I have known Daniel as co-worker for about four years. Daniel is very skilled in the field of drug regulation and most familiar with FDA and EMEA rules and guidelines. Furthermore, Daniel has developed knowledge and proficiency in searching, analyzing and selecting relevant information needed to support regulatory requirements. Aside from his profound professional skills, Daniel is an intelligent, open-minded, honest, dependable and very pleasant to work with.
Daniel’s regulatory expertise in the general wellness product area and attention to details were tremendously valuable for us. He is able to quickly understand the project objectives and priorities and provide important clarifications and contributions for the product claim possibilities.

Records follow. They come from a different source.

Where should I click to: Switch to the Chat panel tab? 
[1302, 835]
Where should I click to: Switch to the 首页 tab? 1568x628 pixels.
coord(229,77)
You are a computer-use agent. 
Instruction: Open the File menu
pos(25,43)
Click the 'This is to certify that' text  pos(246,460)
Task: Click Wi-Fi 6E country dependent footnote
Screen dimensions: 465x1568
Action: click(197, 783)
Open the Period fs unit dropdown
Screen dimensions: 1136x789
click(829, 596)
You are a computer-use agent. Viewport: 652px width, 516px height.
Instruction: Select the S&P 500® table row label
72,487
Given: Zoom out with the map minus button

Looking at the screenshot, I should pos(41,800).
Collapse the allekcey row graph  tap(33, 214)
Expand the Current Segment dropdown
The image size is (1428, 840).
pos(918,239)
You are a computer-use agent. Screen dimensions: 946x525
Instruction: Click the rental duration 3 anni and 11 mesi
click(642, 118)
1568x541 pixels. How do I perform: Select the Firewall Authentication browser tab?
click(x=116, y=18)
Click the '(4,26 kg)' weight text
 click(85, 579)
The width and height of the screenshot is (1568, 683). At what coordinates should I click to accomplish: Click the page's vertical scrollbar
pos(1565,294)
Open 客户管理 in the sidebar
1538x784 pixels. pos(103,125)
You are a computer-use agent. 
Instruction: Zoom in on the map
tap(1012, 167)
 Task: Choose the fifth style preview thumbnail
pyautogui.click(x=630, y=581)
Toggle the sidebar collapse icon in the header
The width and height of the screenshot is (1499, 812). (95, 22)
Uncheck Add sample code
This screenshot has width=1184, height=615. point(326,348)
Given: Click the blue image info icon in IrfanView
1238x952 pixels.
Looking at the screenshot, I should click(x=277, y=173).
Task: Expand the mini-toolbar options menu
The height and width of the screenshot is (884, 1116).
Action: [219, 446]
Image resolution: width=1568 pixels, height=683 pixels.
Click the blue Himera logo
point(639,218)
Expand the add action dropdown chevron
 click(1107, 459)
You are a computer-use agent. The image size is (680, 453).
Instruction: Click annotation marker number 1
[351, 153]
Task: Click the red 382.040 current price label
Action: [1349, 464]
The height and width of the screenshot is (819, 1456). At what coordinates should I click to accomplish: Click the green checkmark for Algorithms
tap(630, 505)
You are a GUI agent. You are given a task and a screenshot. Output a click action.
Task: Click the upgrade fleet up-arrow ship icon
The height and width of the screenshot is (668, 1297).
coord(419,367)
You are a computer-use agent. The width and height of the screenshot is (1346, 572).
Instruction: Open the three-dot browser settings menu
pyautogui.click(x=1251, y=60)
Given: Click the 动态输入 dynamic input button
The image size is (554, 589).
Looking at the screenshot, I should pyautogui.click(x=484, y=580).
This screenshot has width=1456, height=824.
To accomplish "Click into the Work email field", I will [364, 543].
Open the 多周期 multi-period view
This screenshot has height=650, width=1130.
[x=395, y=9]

Daniel prepared for us a medical device dossier. He has run all accompanying registration tasks independently until full completion thereby obtaining product registration certificate (CE marking) as requested for the marketing of medical device product in EU. Daniel handled this and other diverse and complex tasks in knowledgeable and efficient manner, always responsive to provide timely support.
Jack V. Talley
I have known Daniel Albahari professionally for approximately two years. We have worked together on numerous projects involving regulatory activities in the United States, Canada and the European Union. I have found him to be a tireless, thoroughly dedicated colleague with deep expertise in the applicable regulations. We recently were able to obtain a 510(k) approval for a wound care hydrogel in the United States. Without Daniel’s efforts the product had no chance for approval. We also recently needed to obtain guidance for the type of device filing in the European Union for a mid-size pharmaceutical/dental company. Daniel was able to research the literature and provide a compelling argument in favor of our recommendation.
He was also instrumental in obtaining IND clearance with CDER at FDA for a new oral mucositis rinse. These are just a few examples of the depth of his regulatory expertise and commitment to the job. I strongly recommend and truly enjoy working with such a professional.
I was very fortunate to have Daniel Albahari on board on several projects throughout the preparation of pre-IND package, and IND submission, including clinical study report and protocol processes. Daniel’s regulatory and quality expertise in this area, together with his attention to detail, was of tremendous value to us.
Daniel was able to provide a very knowledgeable and efficient approach to the work while keeping within the scheduled timeframes. I’m very recommending Daniel as an expert in these regulatory activities.
I had opportunity to work with Daniel on various quality projects in the company. Daniel is an out of the box thinker with a very strong quality background in the world of drug and medical device development.
I was very fortunate to have Daniel working on my project. Daniel is a knowledgeable, pro-active, analytical and diligent regulatory affairs professional. A result driven team player with strong work ethics and proven abilities in meeting challenges efficiently.
Zakhar (Zacki) Nudelman
It was my pleasure to work with Daniel on establishing a quality system for a new veterinary venture. He performed an excellent professional work delivering the required service on time. Daniel has a superb attitude, availability and qualification.